As a landscape estimator and designer, I meet with clients who have big dreams. They envision a yard for their kids with hot tubs, lights, pools, basketball courts, patios, etc., the perfect addition to their home. They meet with me and they discuss these ideas, and my job is to put a price tag on it. In the market of life, we can’t have it all, sometimes we take many small items, some take one or two big ticket items. That doesn’t mean however, that you can’t have everything that you really want, and still get a great price.
Value engineering is explained simply by using a car analogy. You go to purchase a car with a $15,000 budget. The model that you like starts at $14,999. The next model up has Bluetooth, for $2,000 extra. The model up from that has touchscreen, fancy rims, and turbo charged engine, $5,000 more. The luxury model of your $14,999 car has heated leather seats, unlimited Wi-Fi, driverless, electric, satellite radio, classy rims, turbo engine, touchscreen, and most importantly, Bluetooth, and all for a $25,000 price tag.

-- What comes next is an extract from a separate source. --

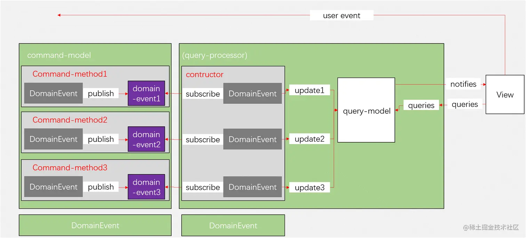Select the query-model white box
526x238 pixels.
(x=366, y=111)
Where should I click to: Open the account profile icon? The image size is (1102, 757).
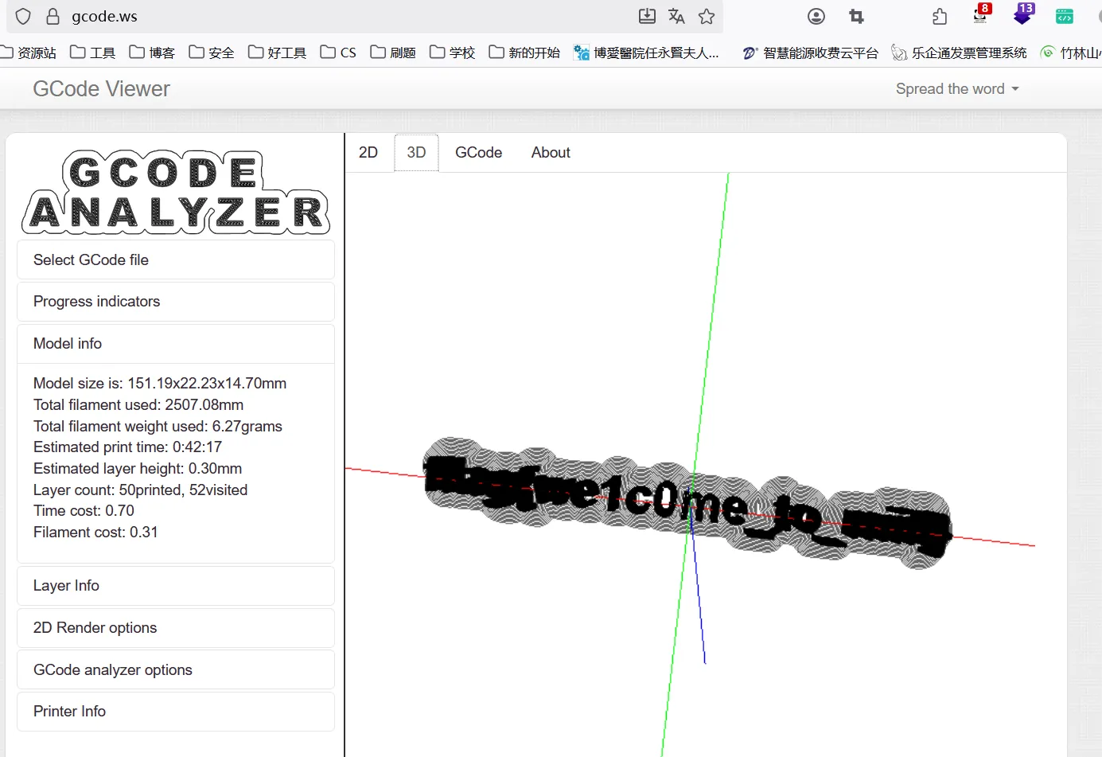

Here you have a couple decisions to make. You ask yourself – what do I really want? You begin to place value on those additions to see if you are interested in spending your initial budget or nearly doubling it. The options are there, but what are your priorities? You want this car, but can you live without Bluetooth?
Deciding on a landscape installation can be like buying a car. Upon receiving an estimate from a landscape company many people experience sticker shock. To mitigate this, many estimators will try to feather out the total in categories or avoid putting a final price at the bottom. Often clients will only look at the total and ignore the extra features before they throw the whole bid away and never talk to us again. You could do that, but you may be missing out on an opportunity. Yes, we may have tried to sell you the luxury model, and maybe you didn’t want all those features, but the model with Bluetooth suits you just fine. Through value engineering we can eliminate some of those add-ons, understand your priorities, and get you what you really want.
To get what you really want, you need to know what you are getting! Understanding your bid is key to getting a better value from your landscaper. If you only receive a lump sum price for a large scope of work, how could you accurately compare two bids? Bids can be broken down into line items to help you see where the landscaper has placed value. This breakdown also helps you see what this landscaper is good at. Proficiencies in rock walls, irrigation, or sod install could be very different between landscapers. Once you have a breakdown you can begin the process of value engineering. Some examples of value engineering include reducing the depth of topsoil, changing from one type of stone mulch to another, shrinking the size of your pool, selecting a locally available product instead of an out of state product, or downsizing on plant size.
What happens if you are absolutely sold on the luxury model? You can’t live without the leather seats and the Bluetooth, but you don’t have the extra money. Do you take public transport and eat ramen noodles for the next five years and save up? There are always “financing” options available, in landscaping we call it phasing. Phasing allows us to break up the work over 2 or more seasons so that you can have everything that you want, but you just wait a little longer for it. For example, we could come in this summer and install your pool and patio in your backyard, and return the following summer to finish off the lighting and plants in the front yard. Ask your contractor about phasing opportunities and whether you could get a discount for your current work, if there will be more work the following year.
The adage you get what you pay for is as true in landscaping as anything else. An itemized breakdown helps you understand the true cost of the job and may eliminate buyers’ remorse of going with the low bid. Be informed about value engineering and phasing, and your landscaper will be able to sell you the landscape, with all the features that you really want, at a price that you can afford.